What many businesses are dealing with are silos of information resulting from disconnected systems and processes, combined with an inability to effectively solicit customer feedback. For the business as a whole, this means it’s nigh on impossible to build a comprehensive picture of the customer experience. With no timely snapshot of what the customer wants or expects, and without a complete history of the customer’s experience up until a particular moment in time, not to mention the lack of feedback about the service the customer has experienced, no wonder there’s such a massive gap in how customers and businesses perceive their ability to successfully resolve complaints.

Software implications

So, what does all this mean for software? Firstly, it’s vital that software is capable of providing this all-important single view of the customer, capturing every interaction across multiple channels and making this information available to the entire business. Silos of information no longer cut the mustard when it comes to customer experience management or customer service excellence. Dedicated complaints management systems and case management platforms provide the functionality needed to achieve the best possible outcomes for the customer, which fundamentally is what effective complaints resolution is all about.

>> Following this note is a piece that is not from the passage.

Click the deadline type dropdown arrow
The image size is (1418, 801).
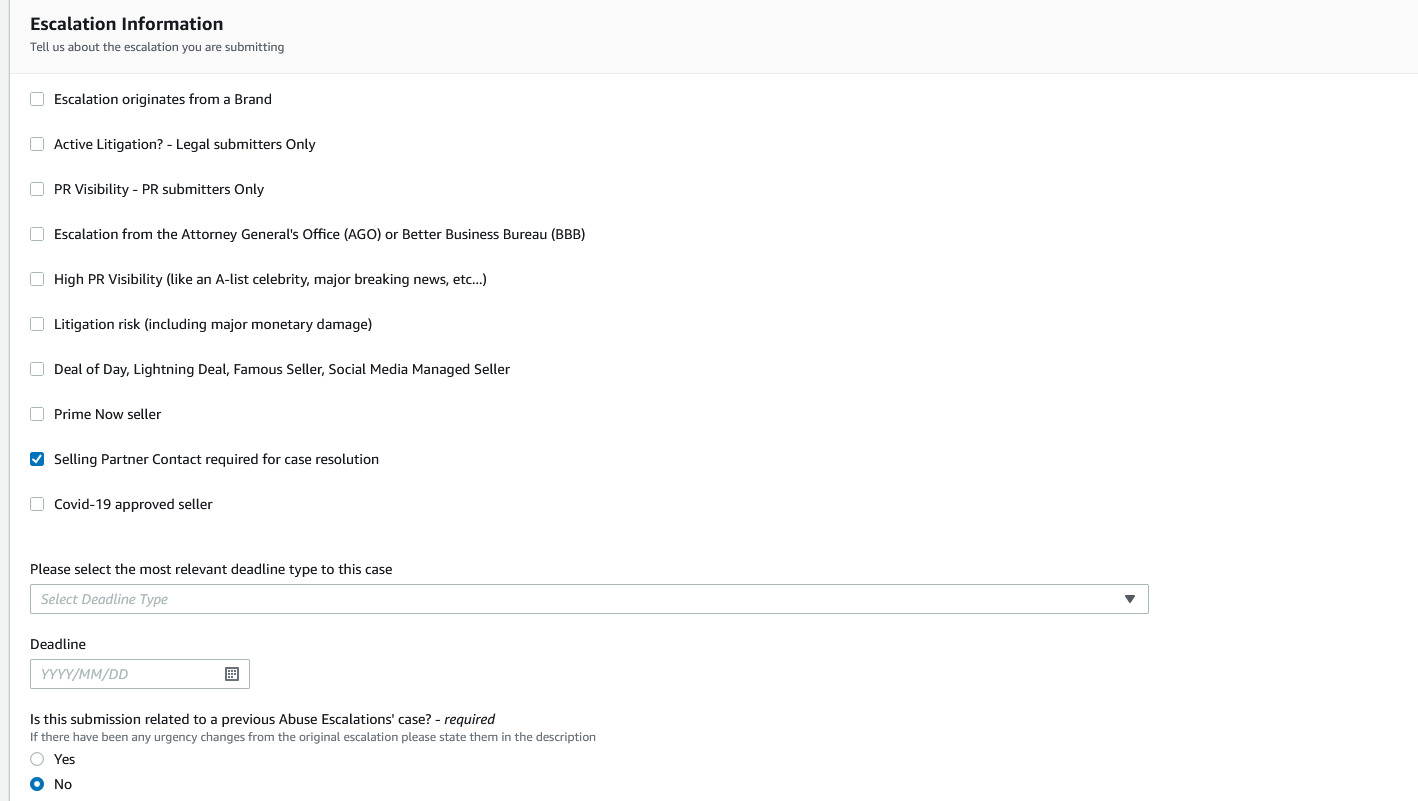1130,599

Similarly, the focus needs to shift from compliance, which has been the major concern for the financial services industry in particular over the last few years, to prioritising the creation of an effective complaints handling operation. Meeting regulations is of course still necessary, something that the majority of businesses are doing as par for the course by now, but it doesn’t deliver customer service excellence.

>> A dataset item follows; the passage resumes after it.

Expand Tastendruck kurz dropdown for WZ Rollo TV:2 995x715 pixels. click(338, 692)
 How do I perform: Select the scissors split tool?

Aside from this need for efficient systems to manage the entire customer experience, the capability to capture customer feedback and push this directly back into the business is paramount. Generic customer feedback questionnaires are all well and good but are they put into context and what happens to the results? With the help of technology, it’s possible to carry out contextualised, relevant customer surveys and questionnaires within a case management or complaint management system, directly tying the results back in to a specific part of the customer journey. This means that case handlers can analyse the information alongside other case data, providing new depths of actionable customer insight for the business. Adding even further value is the ability to use this feedback to inform the necessary changes that underpin a successful continuous improvement journey, providing the context needed to best utilise the results.

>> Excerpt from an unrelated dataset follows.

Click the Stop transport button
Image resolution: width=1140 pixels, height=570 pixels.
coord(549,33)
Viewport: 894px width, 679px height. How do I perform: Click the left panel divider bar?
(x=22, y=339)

If businesses are to close this perception gap, they need to make full use of the available technology to improve the overall customer experience, particularly when it comes to complaint resolution. As much as businesses should be looking to solutions to speed up and increase the accuracy of all customer interactions, furnishing them with the right tools and the right information to secure the right outcomes for that customers, the ability to garner valuable feedback should not be underestimated. Complaint resolution is not and should not be an end-to-end process, but an ever-evolving, cyclical journey, where customer feedback is used to develop best practice within the business. It’s only by collating contextualised, insightful feedback and plugging this directly back into the organisation to inform real change that the disconnect between business perception and customer reality will ever be resolved.